Importance of meteorological and spatial patterns for the interpolation of air quality data using deep neural networks

Authors: Clara Betancourt and Najmeh Kaffashzadeh

For the interpolation of air quality data, the relationship between air quality and geo/meteorological data is crucial. Here, unsupervised methods are applied to find patterns in meta-data which was derived at air quality measurement stations, and to explain how meta-data is connected to the local air quality.

K-means clustering of meta-data at the station and in close surrounding of the station (population density, stable night lights, elevation and NOx column) was used to group the stations into clusters of similar meta data. Each cluster contains stations with distinct characteristics in meta data. Cluster 1 are city centers with a very large population density, Cluster 2 are mostly urban areas, Cluster 3 rural and Cluster 4/5 are remote stations with low/high elevation. Figure 1 shows the cluster assignments of European air quality stations, together with the heuristic station classification by TOAR-1 (Schultz et al, 2017) for comparison. The clusters also have characteristic air quality metrics.

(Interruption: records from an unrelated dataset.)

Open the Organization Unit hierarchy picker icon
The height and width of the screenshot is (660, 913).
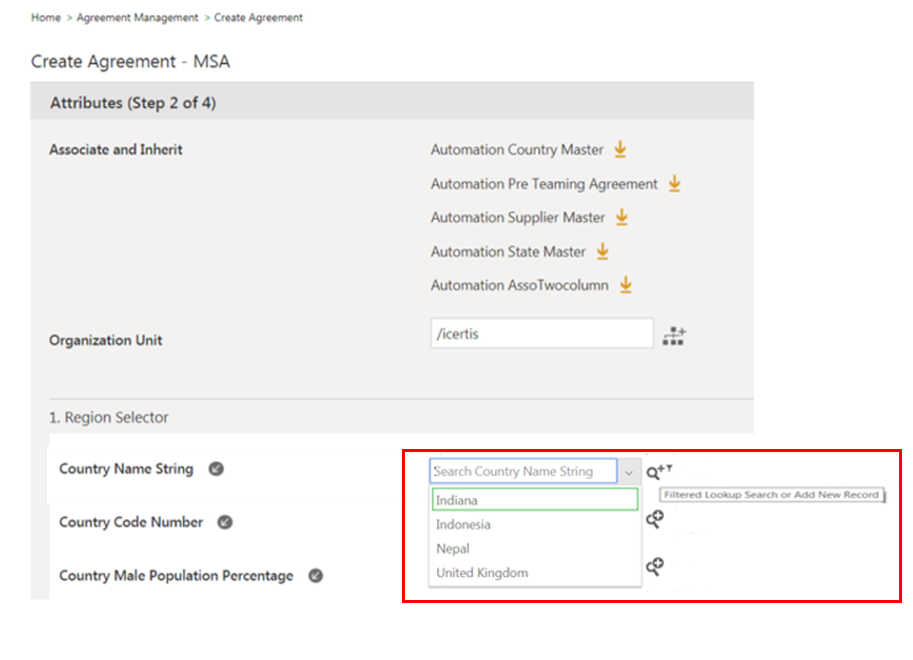[674, 336]
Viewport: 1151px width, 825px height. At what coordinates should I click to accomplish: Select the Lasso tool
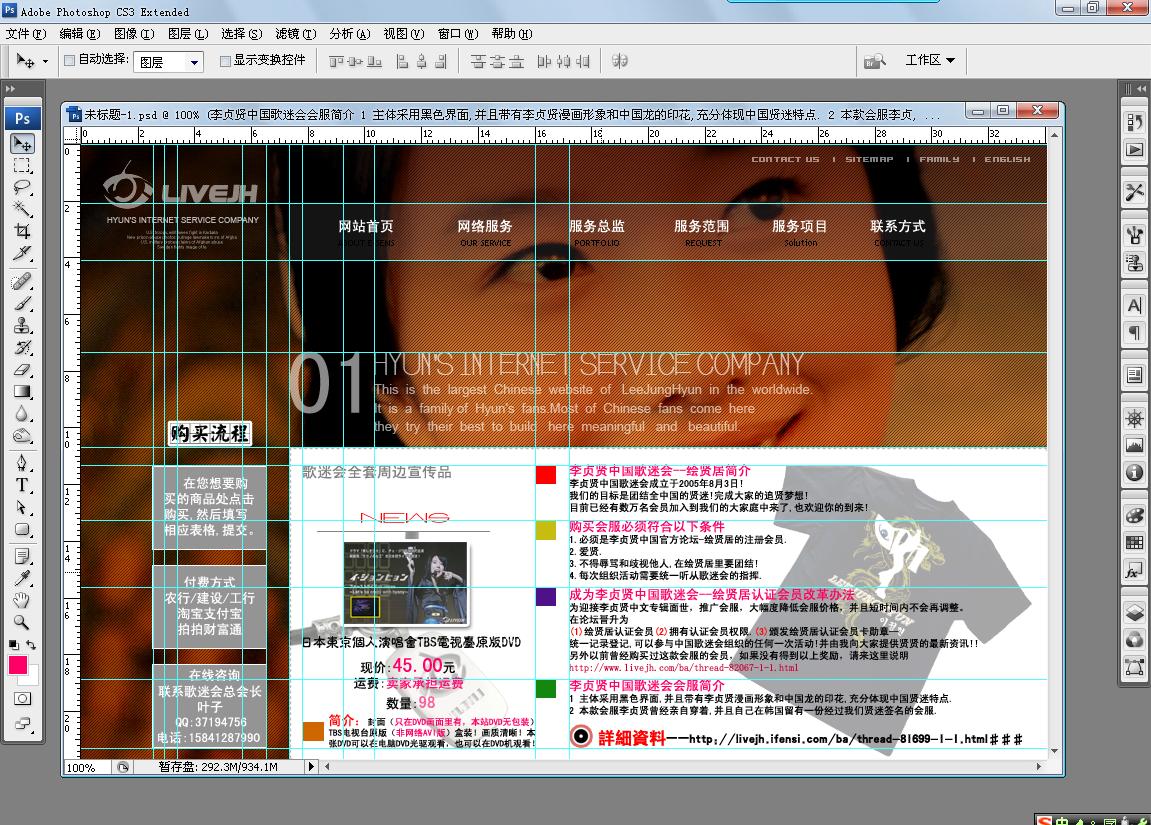pyautogui.click(x=22, y=188)
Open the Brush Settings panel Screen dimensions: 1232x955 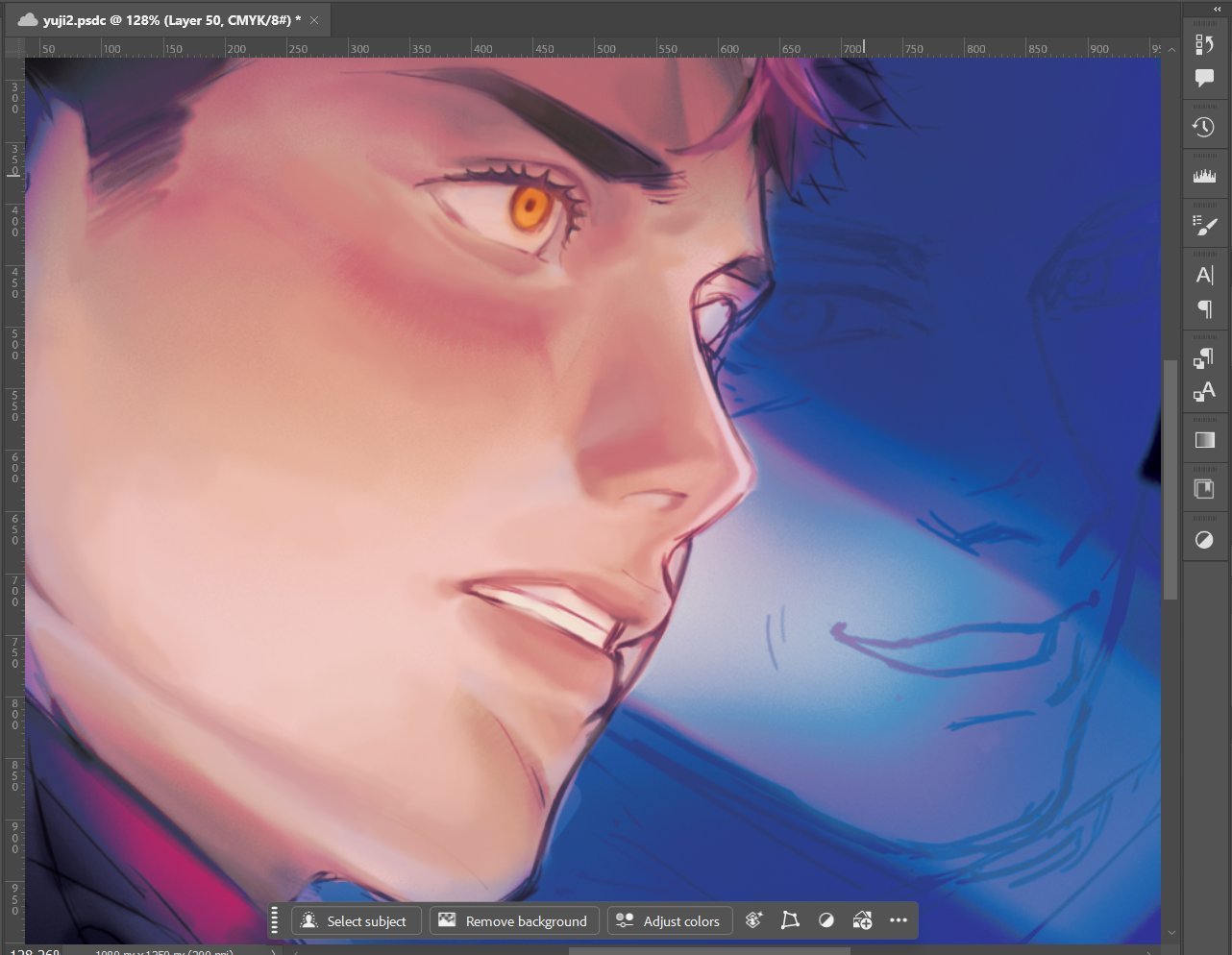click(1204, 226)
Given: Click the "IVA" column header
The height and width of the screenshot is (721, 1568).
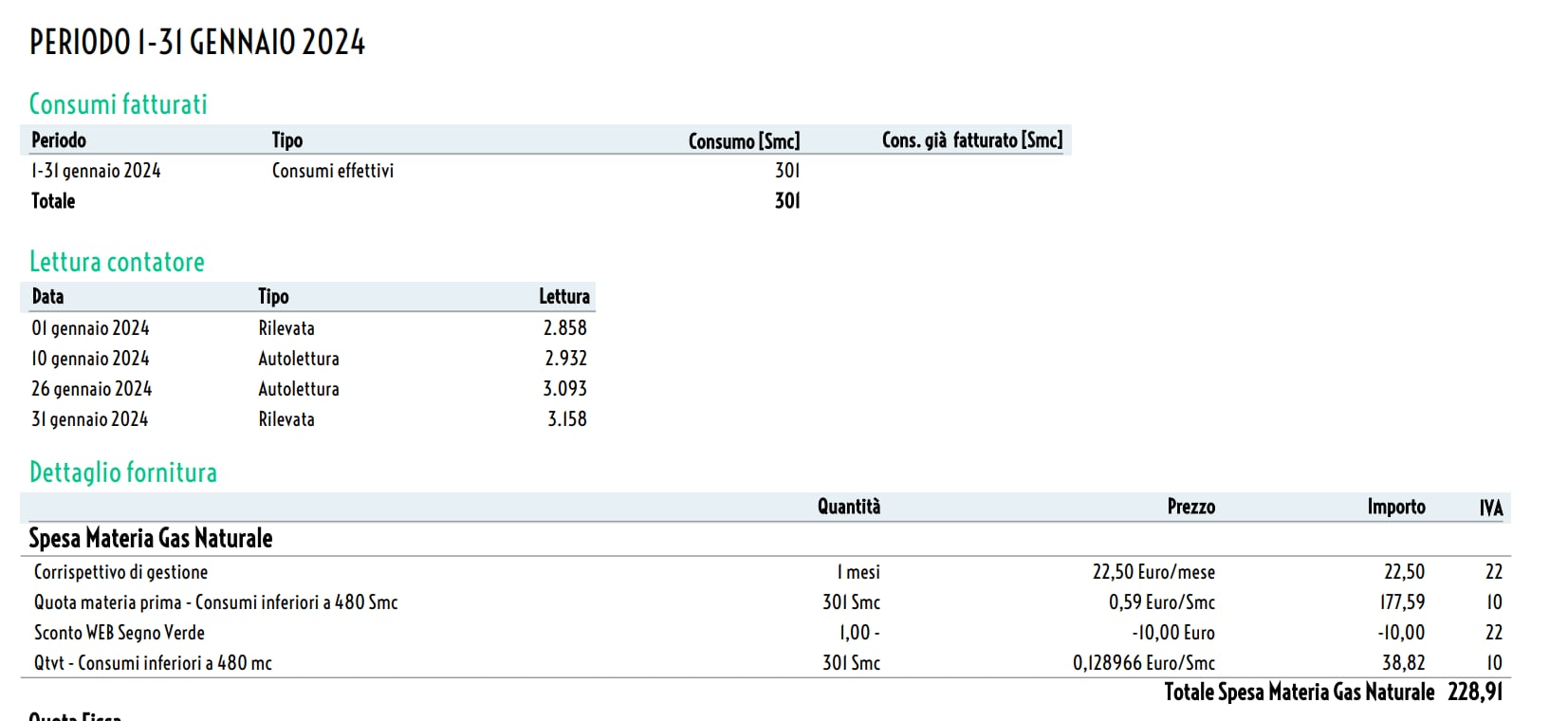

Figure 9: Cluster assignments in Europe

Figure 2 shows the mean number of exceedances of 50 ppb per year for the different clusters. City centers typically have lower exceedance days, as ozone is formed downwind of sources and destroyed by NOx. Rural areas thus have a higher ozone burden (Cluster 3), and remote areas a lower burden as they are far away from pollutant sources (Cluster 4-5).

Figure 10: Mean 2009-2018 nvgt060 ozone metric in different clusters

Finding links between air quality data and meta data is helpful for spatial and temporal interpolation: Meta-data is easy to access and available in global gridded form, while air quality monitoring is costly and thus only done at point locations. In the future, we will extend clustering routines to process meteorological data maps to find weather regimes that are relevant for air quality. This requires linking the clustering algorithm to a neural network for multi-channel image recognition.

Reference: Schultz, M. G. et al. Tropospheric Ozone Assessment Report: Database and Metrics Data of Global Surface Ozone Observations. Elem Sci Anth 5, 58 (2017).